Animal experimentation is an issue that raises
controversy whenever it is discussed. It has been the center of
controversy for almost two decades. Animal rights activists have held
hundreds of protests on this issue. The pro-experimentation lobby
opposes any new regulation of the field.
However, one of the most controversial issues about
animal experimentation is the direction in which it is going. No one
seems to know if animal experimentation is increasing or decreasing.
Are more animals being experimented on today than five years ago, or
are fewer animals imprisoned in laboratories? Definitive answers to
these questions are difficult to obtain. Accuracy is difficult because
reporting requirements do not currently cover many of the most
commonly used species. Therefore, we are left with a very incomplete
picture.
Reports issued by the USDA/APHIS (the government
agency charged with enforcing the Animal Welfare Act) on an annual
basis are difficult to assess. While they seem to indicate trends,
these trends are often fraught with uncertainty. The exclusion of
commonly used species (rats, mice, birds, etc.) is one concern.
Additionally, there seems to be a constant problem with reporting.
Many labs simply seem not to file the necessary forms in time for
their statistics to be included in this report. In the five-year
period between 1996 and 2000 there was not a single year when all
facilities reported. In that period, an average of 58 facilities per
year did not report. If these non-reporting labs are facilities that
experiment on 300 animals per year, then this is not particularly
significant. If they happen to be labs that experiment on 50,000
animals a year, then the statistics could change dramatically.
Where does that leave us?

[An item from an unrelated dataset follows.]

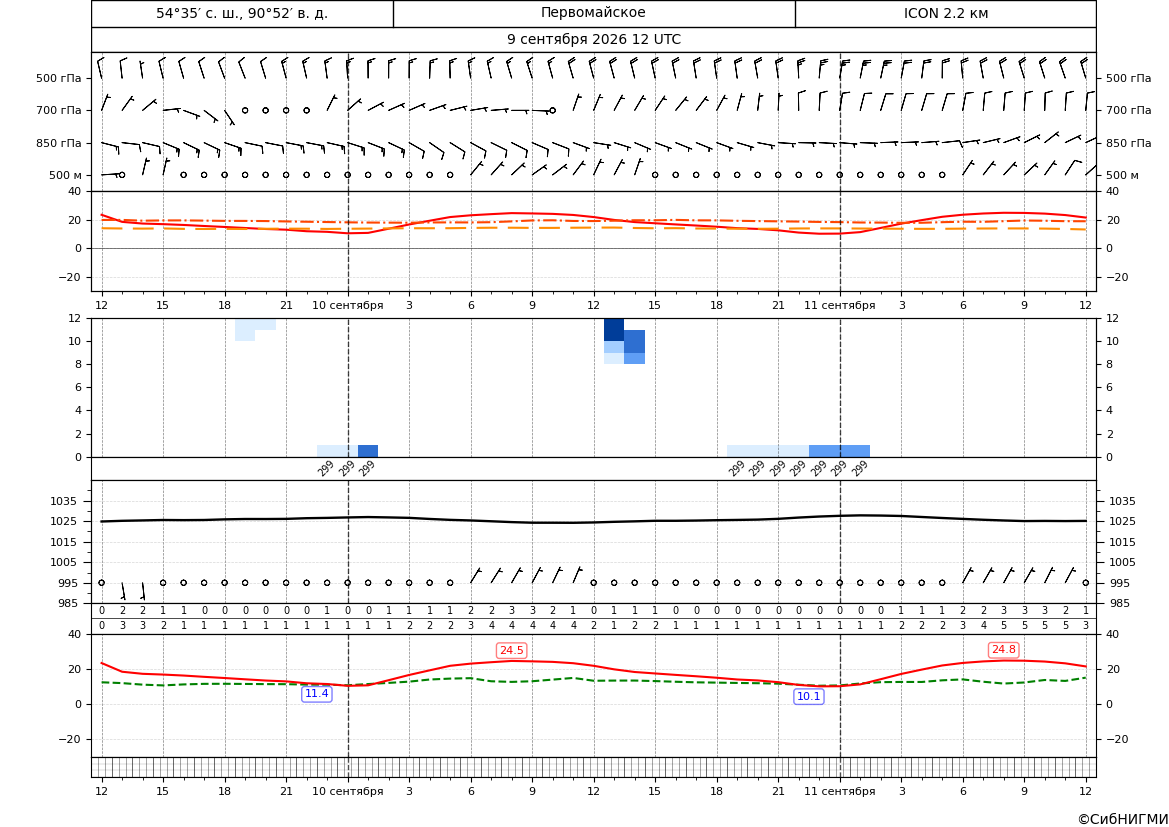Click the 1025 pressure tick on left axis
Image resolution: width=1169 pixels, height=827 pixels.
point(64,521)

Unfortunately, nowhere. No
other reports provide data which give a picture that is any better.
Therefore we have undertaken a different method of assessing the
direction of animal experimentation.
Unfortunately, it is not possible to assess every
aspect of animal experimentation. Private labs are often not
particularly forthcoming with information, and government agencies can
take months to turn over documents.
The National Institutes of Health (NIH) is the
largest single funding agency for animal experimentation in the U.S.
The CRISP (Computer Retrieved Information on Scientific Projects)
database catalogues every project that the NIH (and some other parts
of the Department of Health and Human Services) funds via a grant,
whether it involves animals or clinical research. Evaluation of this
database should give us a good indication of animal experimentation
within the NIH and, by generalization, throughout the rest of the
government. This can then potentially be generalized to represent
animal experimentation as a whole. However, the CRISP system deals
only with NIH grants. NIH research contracts are not part of this
system. However, it is believed that trends in the contract system
would closely resemble trends in the grant system.